Mafalda nas aulas de História
Tirinhas de Mafalda podem ser usadas em aulas de história, geografia, e sociologia
Escrito entre décadas de 1960 e 1970, material aborda guerra fria, autoritarismo e direitos humanos
Leonardo Valle 8 de março de 2021
Os quadrinhos de Mafalda, escritos pelo argentino Quino, compõem um material rico em temáticas que podem ser abordadas em aulas história. “Como [o quadrinho] foi escrito durante os anos de 1964 a 1973, teve como cenário político mundial a Guerra Fria, o imperialismo, os movimentos de contracultura e a Guerra do Vietnã”, pontua a mestre, professora de História e pesquisadora da personagem Ana Paula Daniel.

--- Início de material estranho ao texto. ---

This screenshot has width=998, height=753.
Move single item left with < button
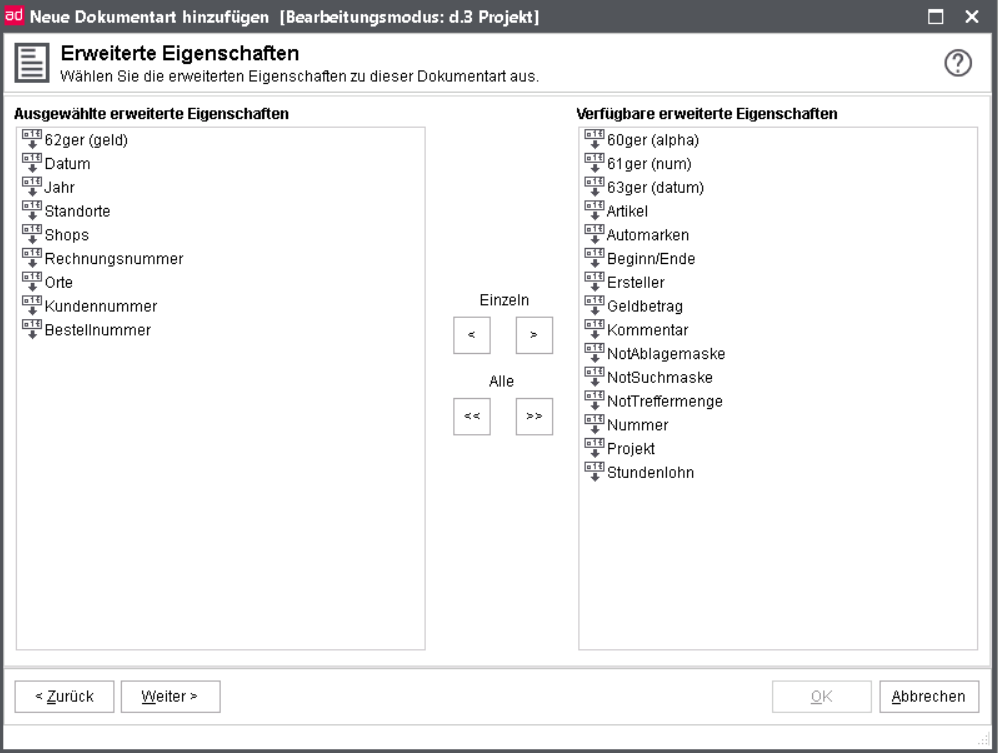472,335
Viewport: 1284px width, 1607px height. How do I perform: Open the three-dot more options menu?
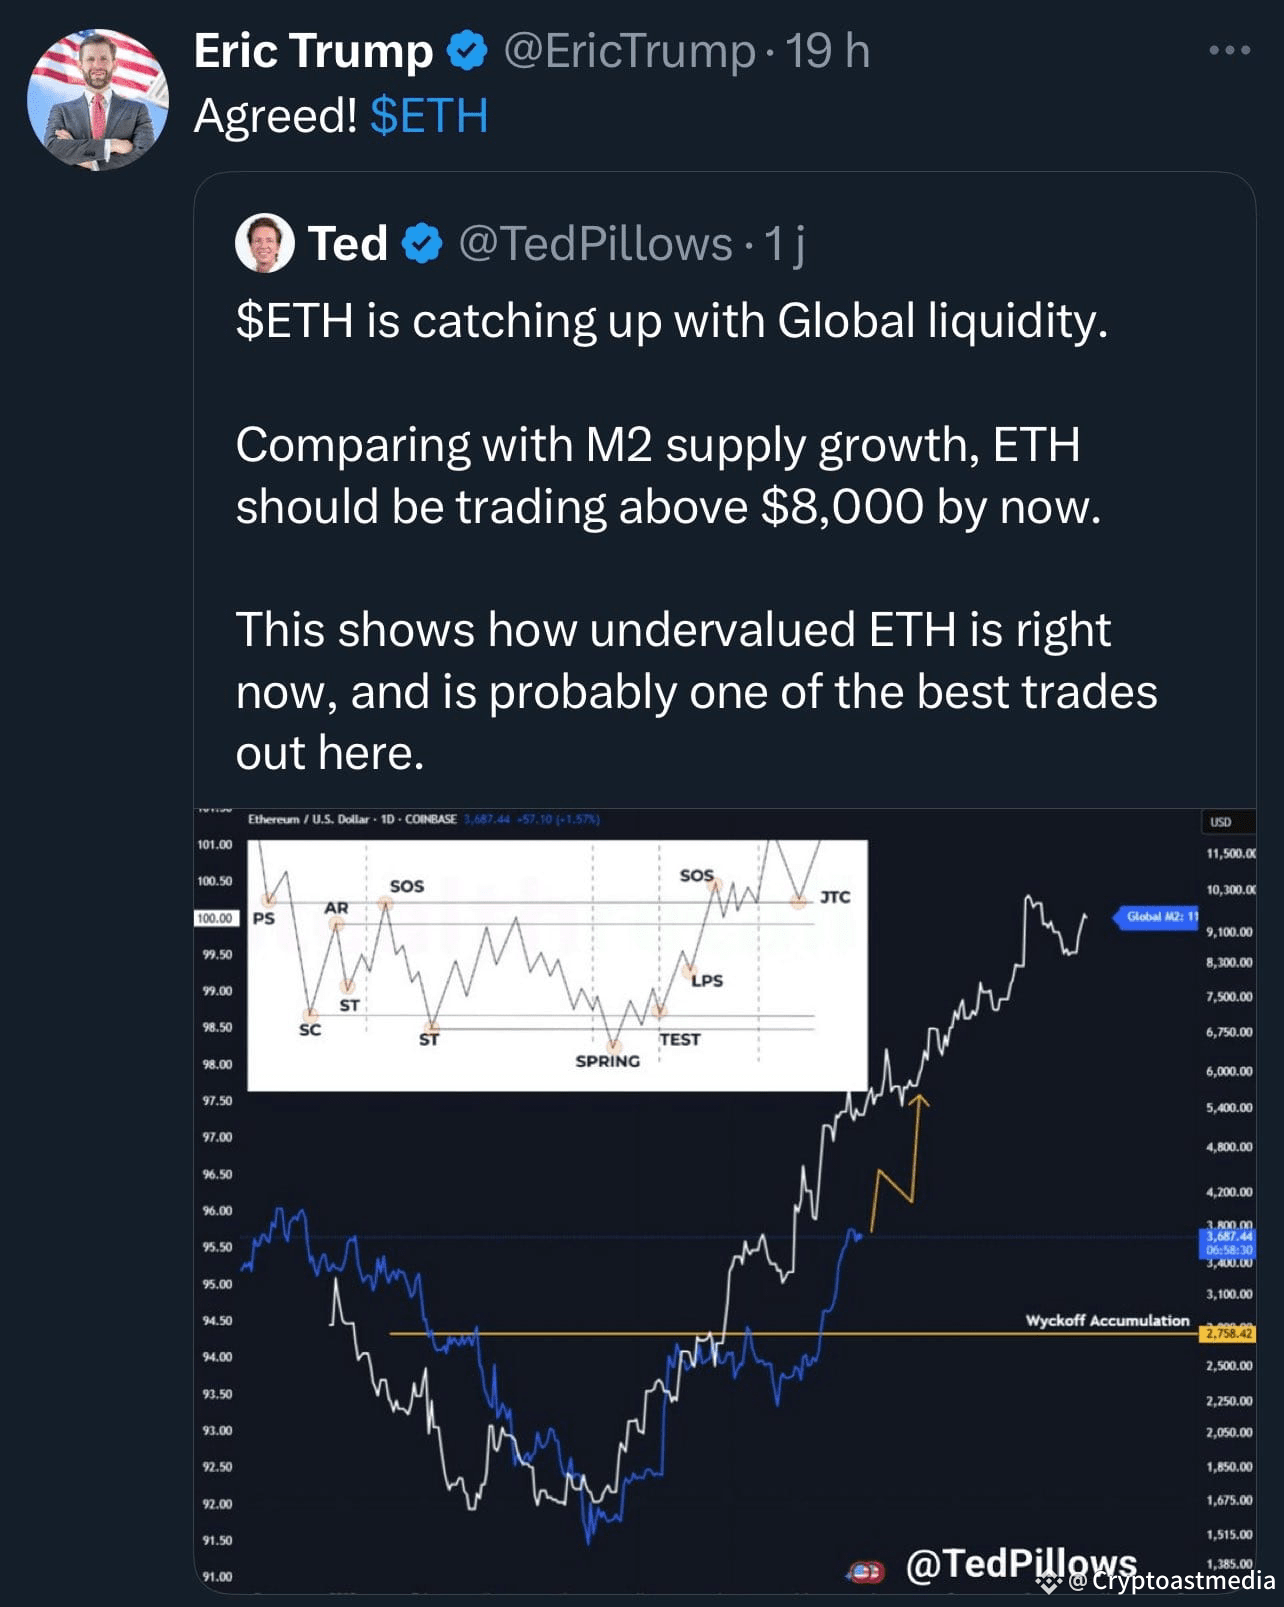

Já em relação ao cenário político argentino, Mafalda foi escrita em um período da ditadura militar do país, durante 1966 a 1973. “Mas a personagem também revela preocupação com a justiça e igualdade social, temáticas que podem ser trabalhadas também em outras disciplinas”, acrescenta. Esse é um dos motivos que fazem a produção de Quino ser atual mesmo após tantas décadas. “A Mafalda está envolvida com assuntos que até hoje estão muito presentes nos debates sociais a respeito da justiça, paz, direitos humanos, transformação da sociedade e formação de pensamento crítico”, justifica a pesquisadora.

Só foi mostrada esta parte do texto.